[Exercise aim] Present the data below as a numbered list, one line per item, leaving out blank lines and the pictures.

[Information provided]
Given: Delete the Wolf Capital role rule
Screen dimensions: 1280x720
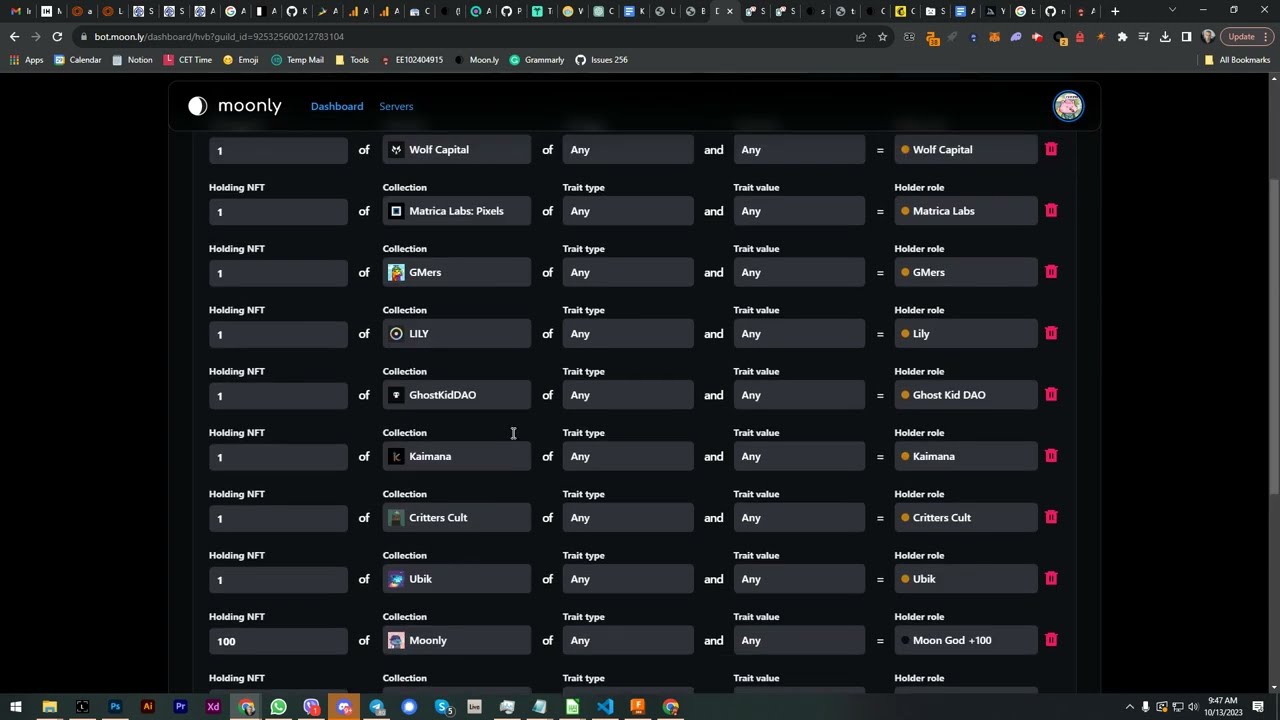Looking at the screenshot, I should (x=1051, y=149).
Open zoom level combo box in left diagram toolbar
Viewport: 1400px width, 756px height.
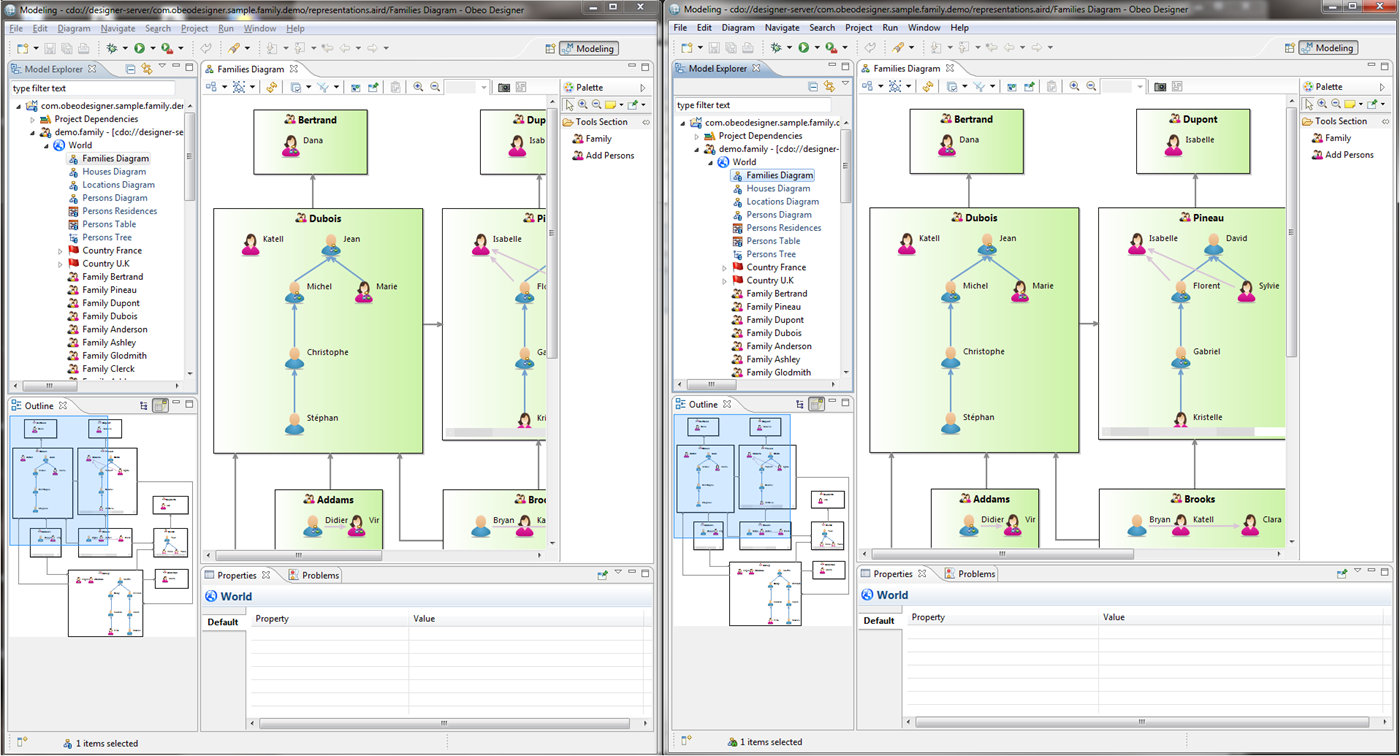click(x=483, y=88)
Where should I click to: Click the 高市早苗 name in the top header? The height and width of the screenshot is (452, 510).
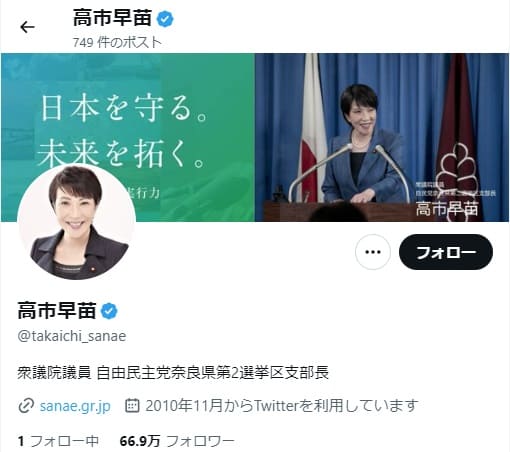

[Answer below]
1. Given: Delete the Wolf Capital role rule
2. Screen dimensions: 1280x720
3. Looking at the screenshot, I should (x=1051, y=149).
4. Open zoom level combo box in left diagram toolbar
5. Viewport: 1400px width, 756px height.
6. click(x=483, y=88)
7. Where should I click to: Click the 高市早苗 name in the top header? The height and width of the screenshot is (452, 510).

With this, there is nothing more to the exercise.